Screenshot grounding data
......
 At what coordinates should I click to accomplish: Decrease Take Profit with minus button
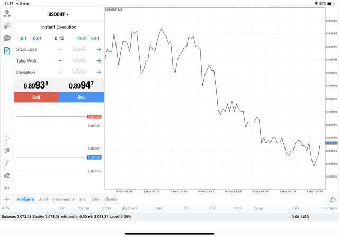[x=60, y=60]
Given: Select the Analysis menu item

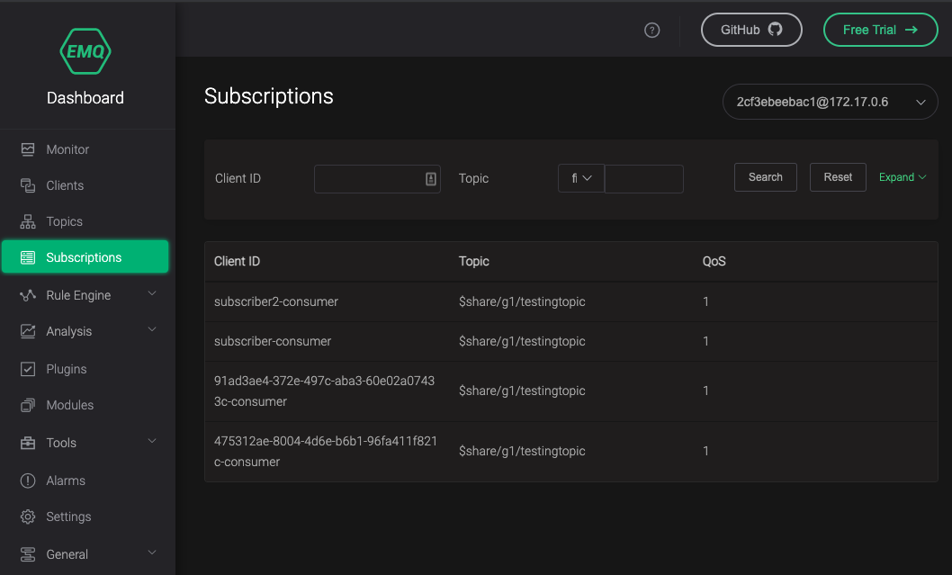Looking at the screenshot, I should click(67, 330).
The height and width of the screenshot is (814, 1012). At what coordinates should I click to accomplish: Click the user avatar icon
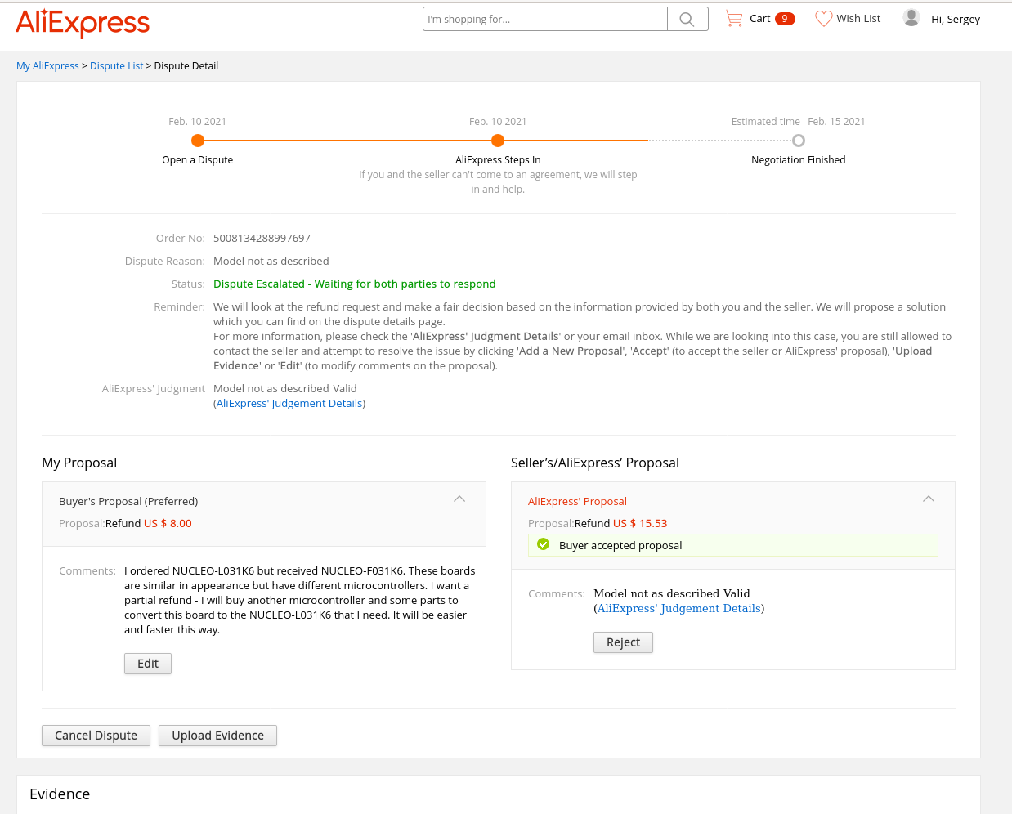pyautogui.click(x=911, y=18)
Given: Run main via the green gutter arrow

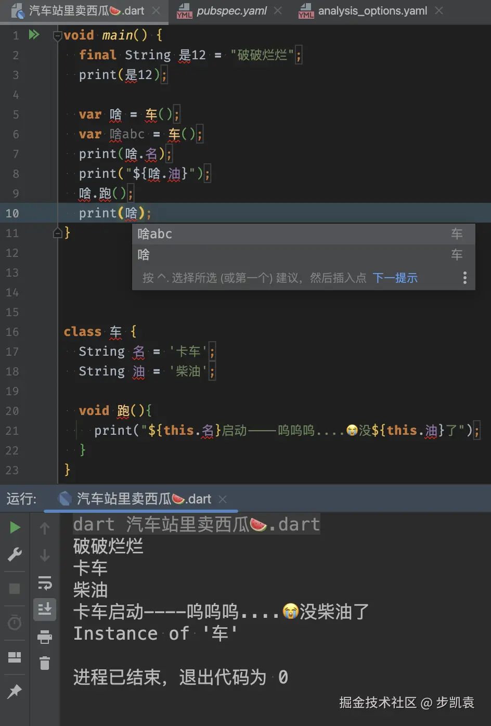Looking at the screenshot, I should click(x=34, y=34).
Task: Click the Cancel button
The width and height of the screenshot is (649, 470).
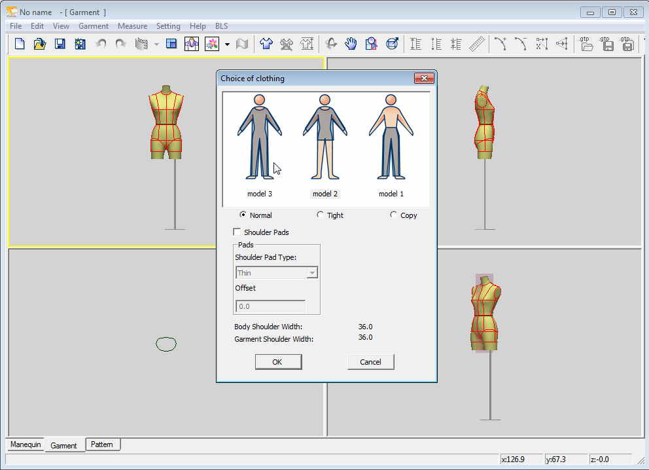Action: pos(370,362)
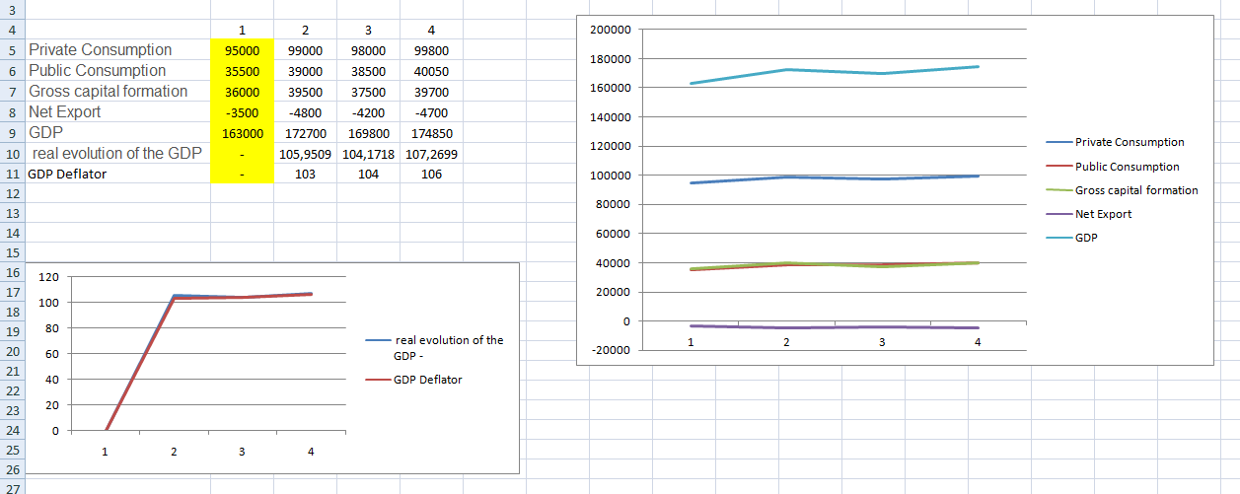
Task: Select the Gross capital formation label cell
Action: (x=109, y=92)
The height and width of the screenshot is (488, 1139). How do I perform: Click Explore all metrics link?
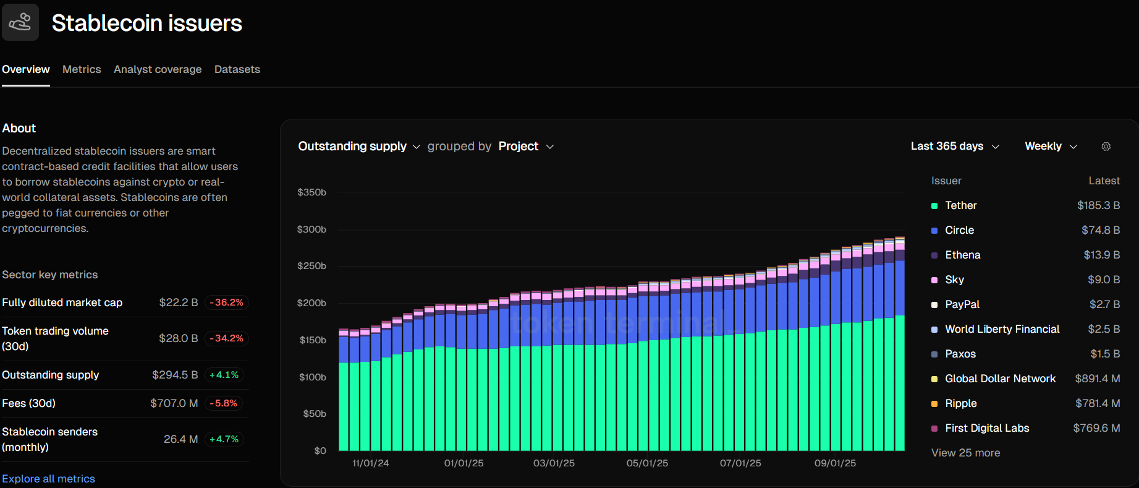(x=48, y=479)
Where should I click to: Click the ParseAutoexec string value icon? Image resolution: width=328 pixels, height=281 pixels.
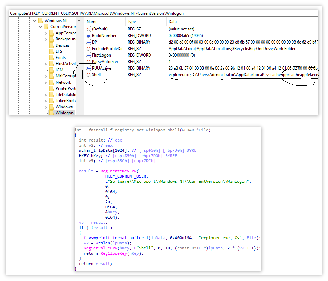click(89, 61)
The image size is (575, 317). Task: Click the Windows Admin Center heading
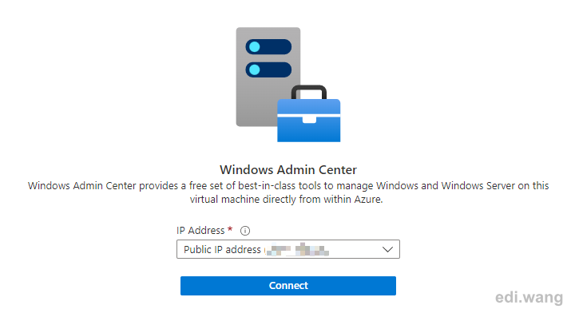tap(288, 169)
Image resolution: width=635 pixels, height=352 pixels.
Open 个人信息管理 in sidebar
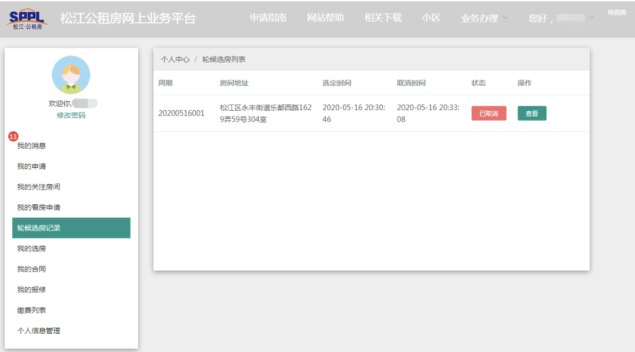39,331
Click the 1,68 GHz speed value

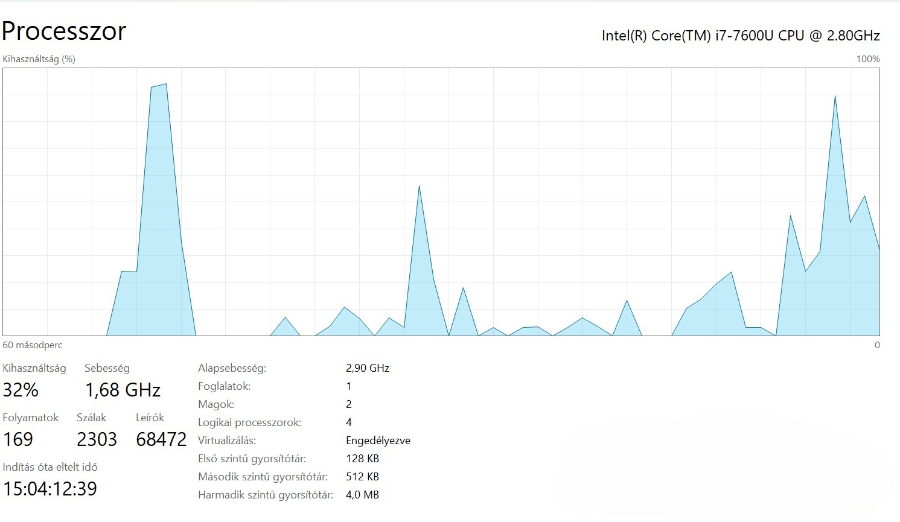(123, 390)
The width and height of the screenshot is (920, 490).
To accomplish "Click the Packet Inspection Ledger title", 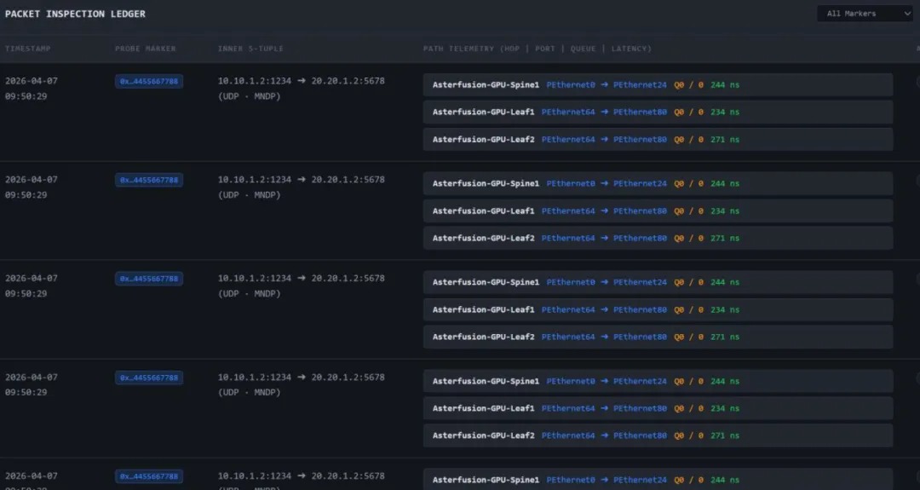I will [75, 14].
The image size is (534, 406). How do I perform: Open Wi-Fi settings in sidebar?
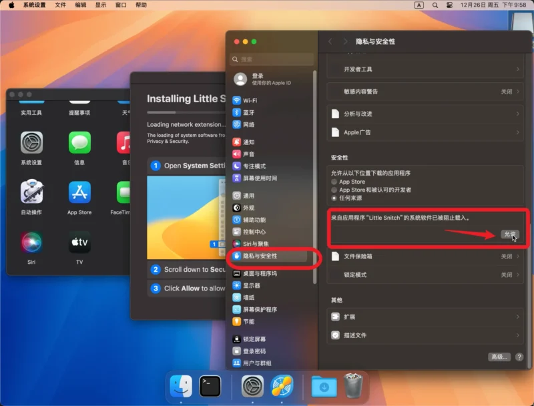click(250, 100)
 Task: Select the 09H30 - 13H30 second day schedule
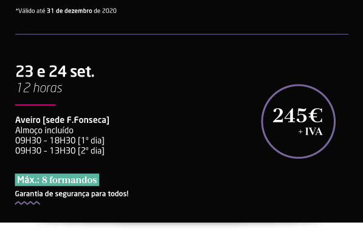[60, 151]
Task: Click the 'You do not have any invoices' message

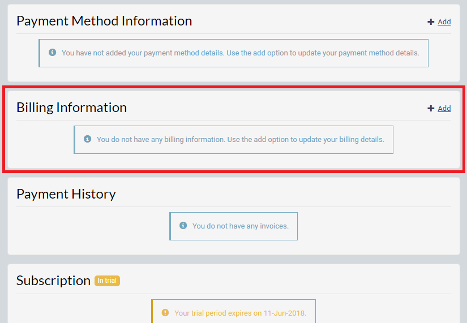Action: pos(241,226)
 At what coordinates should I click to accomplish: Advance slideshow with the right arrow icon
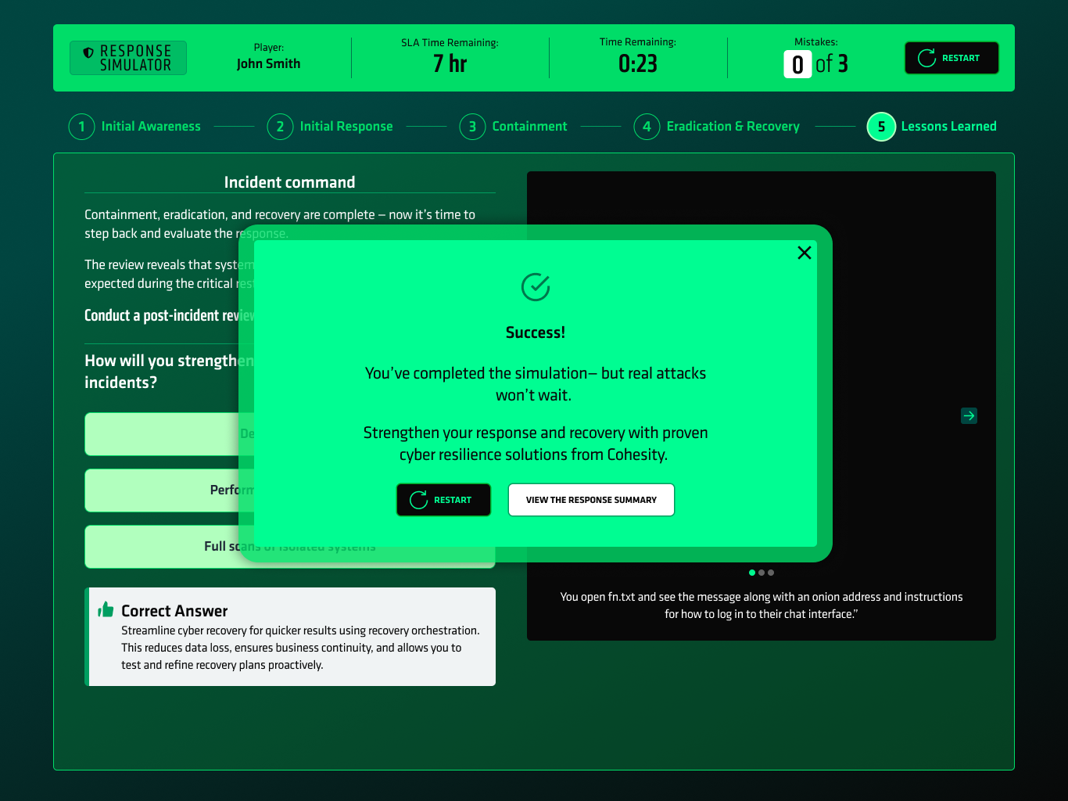click(x=969, y=416)
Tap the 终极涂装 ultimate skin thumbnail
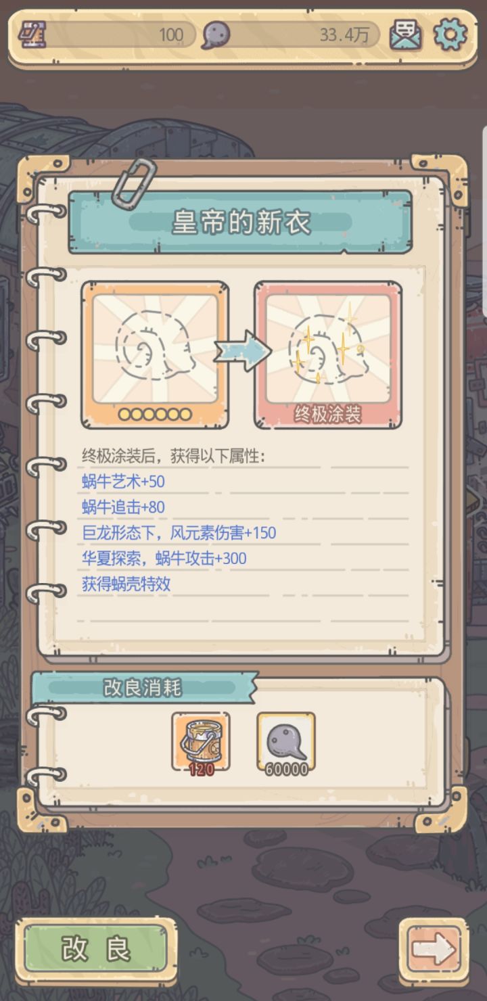 pyautogui.click(x=328, y=355)
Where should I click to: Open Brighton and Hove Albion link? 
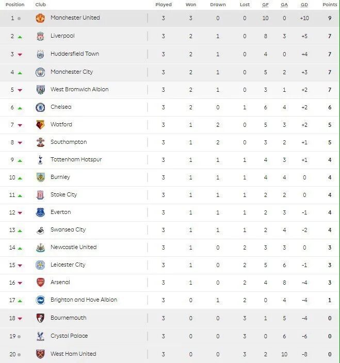tap(84, 300)
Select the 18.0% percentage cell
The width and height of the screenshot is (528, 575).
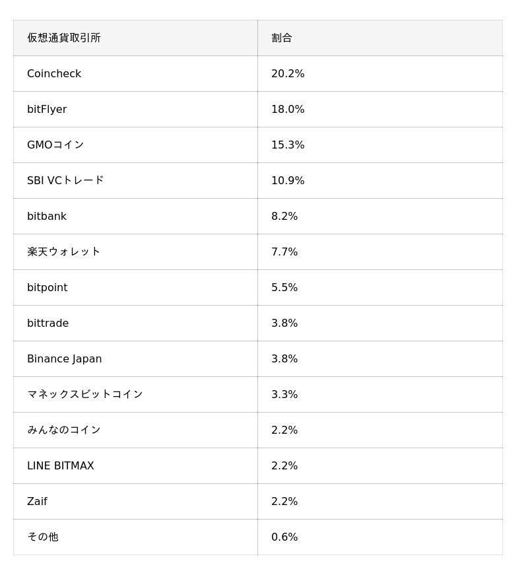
......
**WHAT THE TASK ASKS:** Repeat word for word, and nothing more, the lines between the line containing "Select the 18.0% percentage cell" and the last line of the records above, inclusive, without pictures.

**COMPLETED EXERCISE:**
Select the 18.0% percentage cell
The width and height of the screenshot is (528, 575).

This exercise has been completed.